Canada ready to sell nuclear reactors to India

Having said no for long, Canada has now expressed its desire to sell nuclear reactors to India.

Updated: Sep 13, 2012, 10:00 AM IST

Zeenews Bureau

New Delhi: Having said no for long, Canada has now expressed its desire to sell nuclear reactors to India.

A leading English daily reported Canadian Foreign Minister John Baird as saying, "We have turned the page with India. India is a very different country today."

Baird, who is currently visiting New Delhi for talks with his Indian counterpart SM Krishna, said Canada values and welcomes Indian investment in natural resources and energy.

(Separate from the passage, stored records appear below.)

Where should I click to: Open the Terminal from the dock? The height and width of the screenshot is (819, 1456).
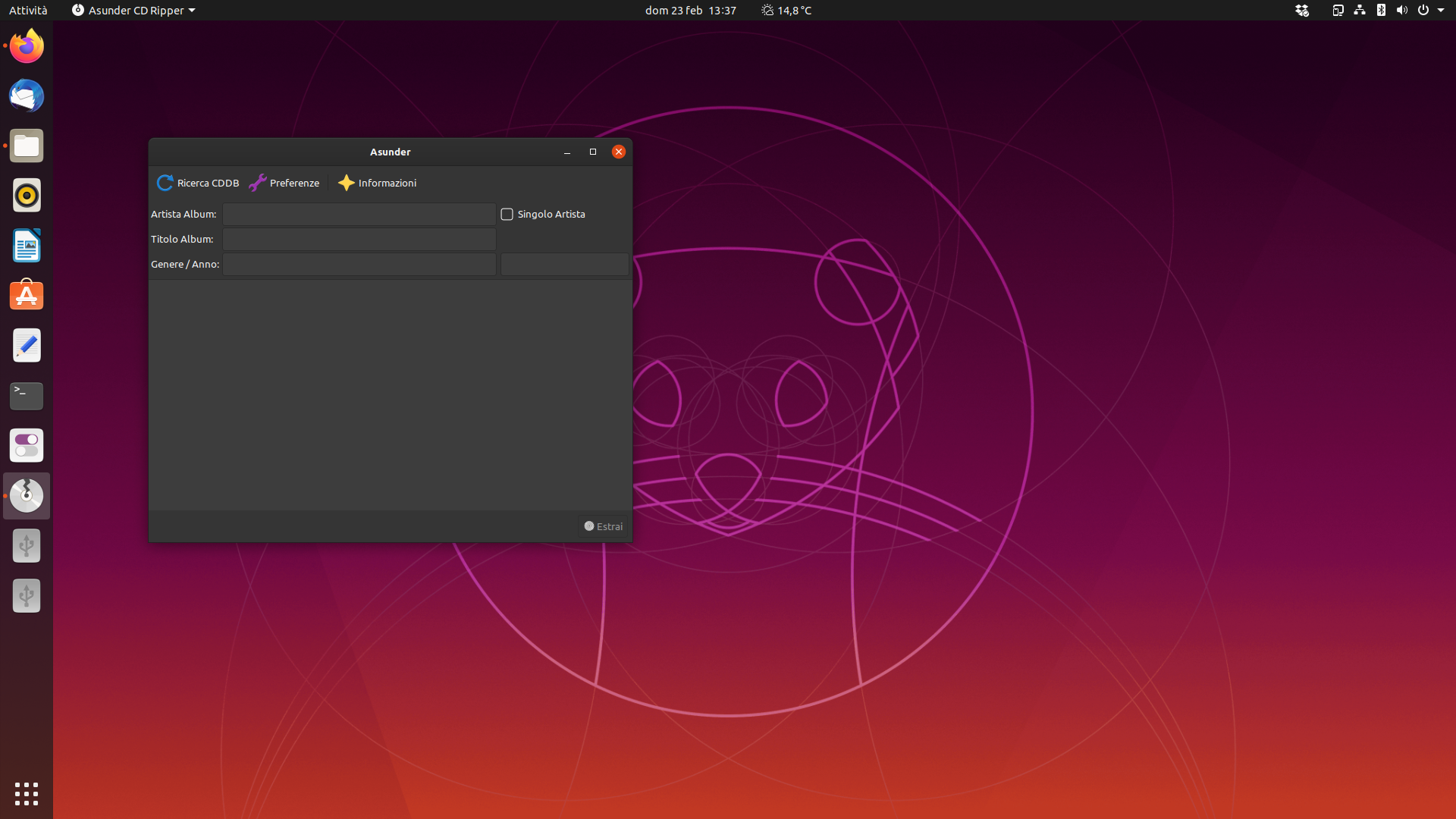tap(27, 396)
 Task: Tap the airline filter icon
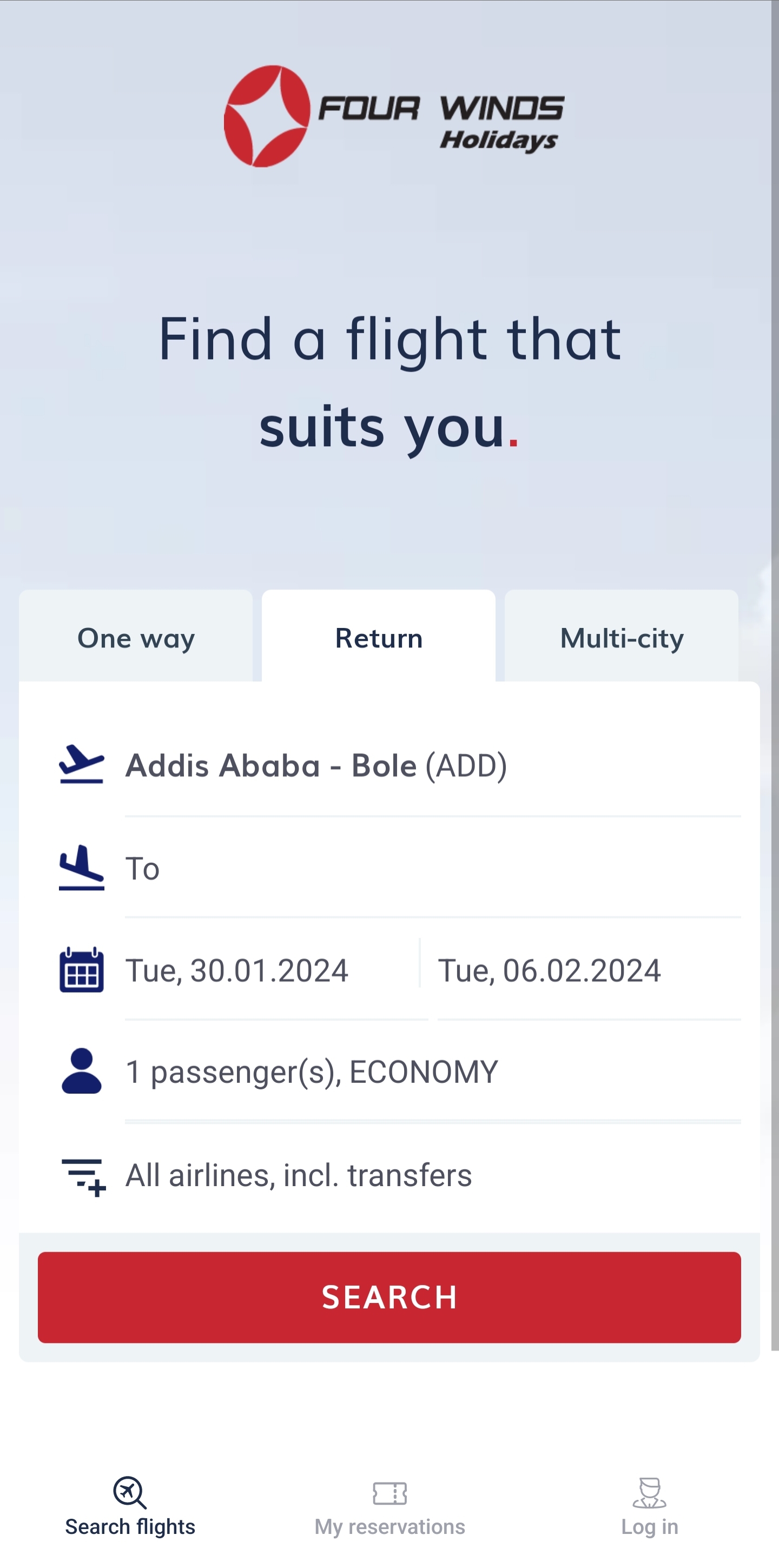click(x=84, y=1176)
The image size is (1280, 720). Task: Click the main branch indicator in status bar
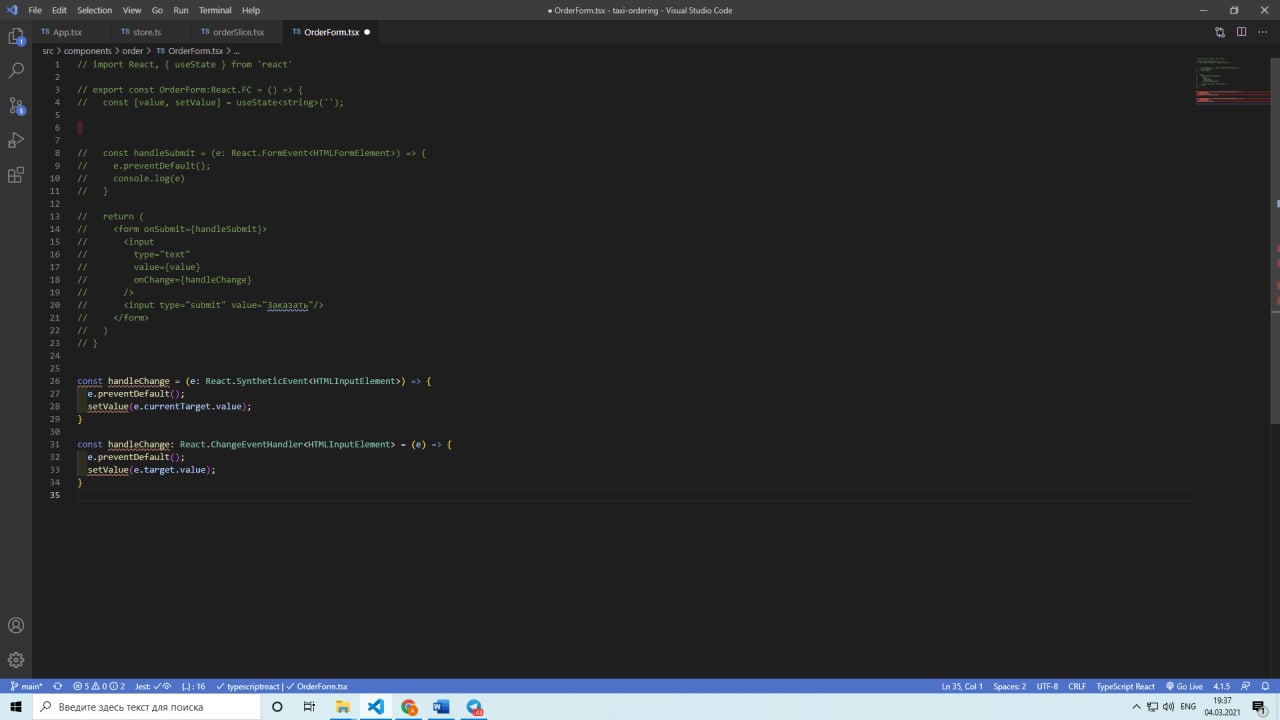[x=27, y=687]
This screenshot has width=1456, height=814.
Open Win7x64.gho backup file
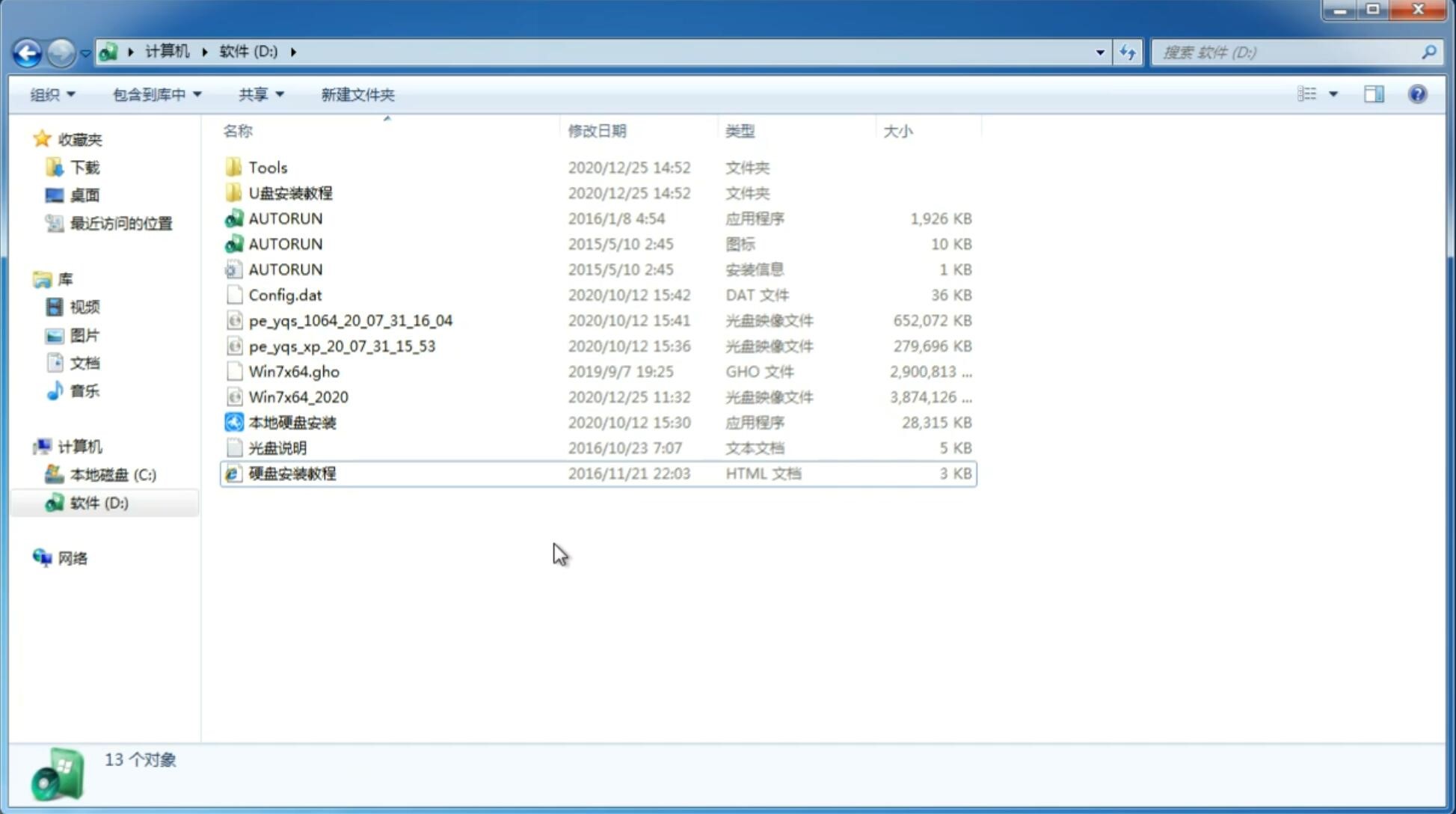[295, 371]
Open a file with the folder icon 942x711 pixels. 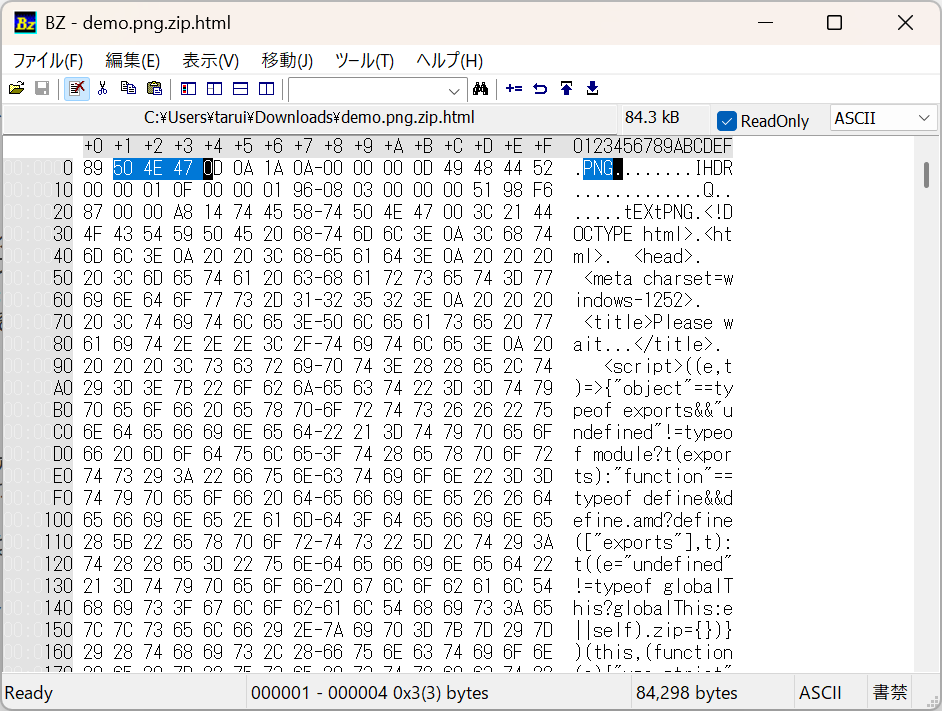16,89

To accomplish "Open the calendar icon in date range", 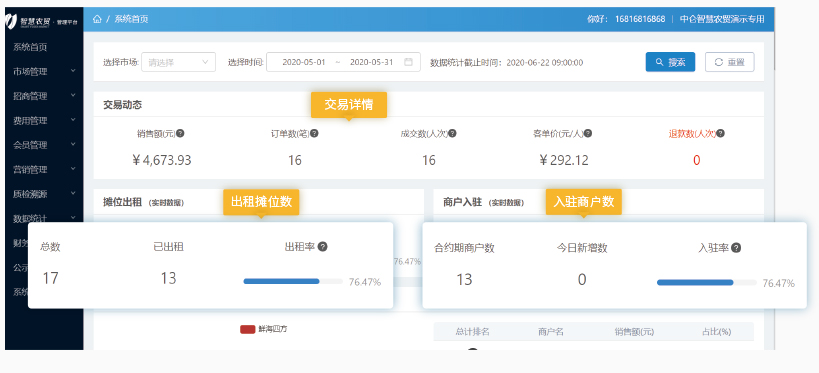I will [408, 62].
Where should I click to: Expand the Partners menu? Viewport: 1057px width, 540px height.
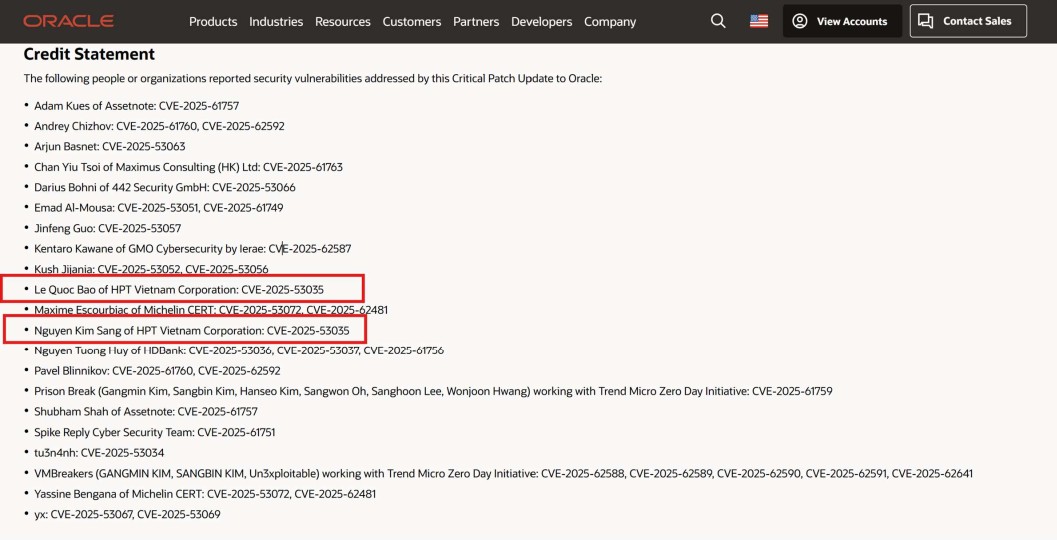pos(476,21)
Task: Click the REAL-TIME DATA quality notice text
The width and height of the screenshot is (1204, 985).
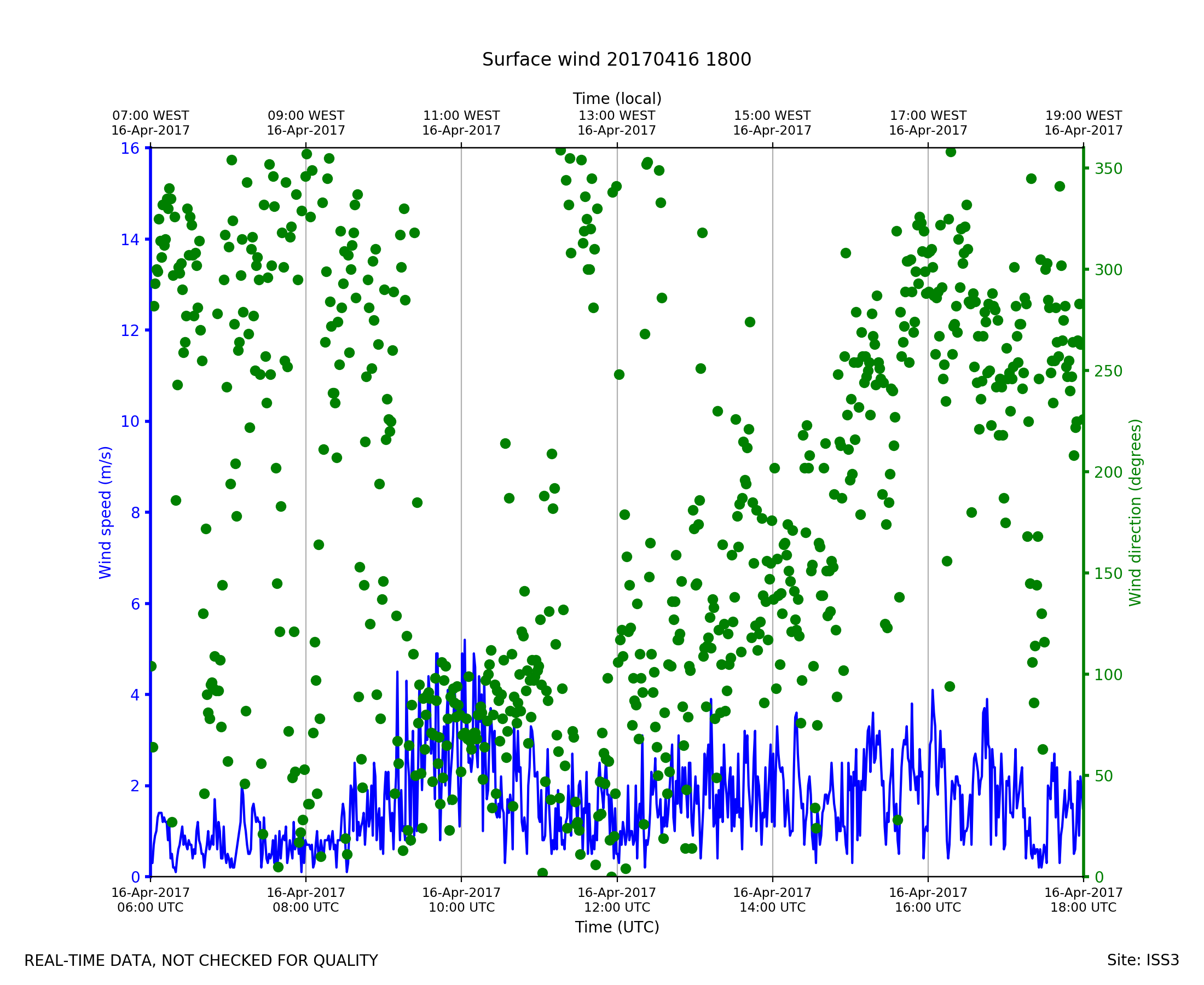Action: pyautogui.click(x=201, y=961)
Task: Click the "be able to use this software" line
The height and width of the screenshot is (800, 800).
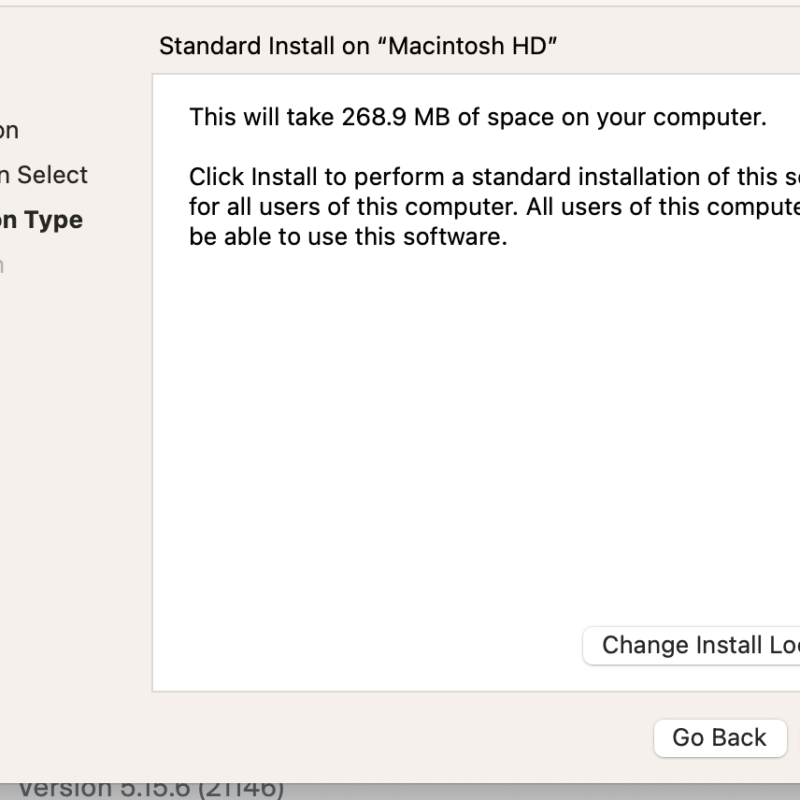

Of late, Canada has come to be known as energy superpower, on the back of a thriving economy.

Canadian Prime Minister M Stephen Harper is also due to visit India in November for summit talks.

India and Canada had inked a nuclear deal in 2010 but the same has not been operationalised as there has been no finalisation of end-user agreement.

Krishna yesterday said after talks with his Canadian counterpart that India was hoping for the early completion of talks on Appropriate Arrangements for the bilateral Civil Nuclear Cooperation Agreement signed in 2010.

Fast-tracking implementation of the nuclear deal was among a cluster of bilateral issues the two ministers discussed that also included intensification of economic and energy ties and counter-terror cooperation between the two countries.

"There are no issues that are holding it up. It`s an important milestone in our relations. These are a matter of details and we look forward to an early completion of these arrangements," Krishna said when asked whether there were any issues that were coming in the way of implementing the nuclear agreement.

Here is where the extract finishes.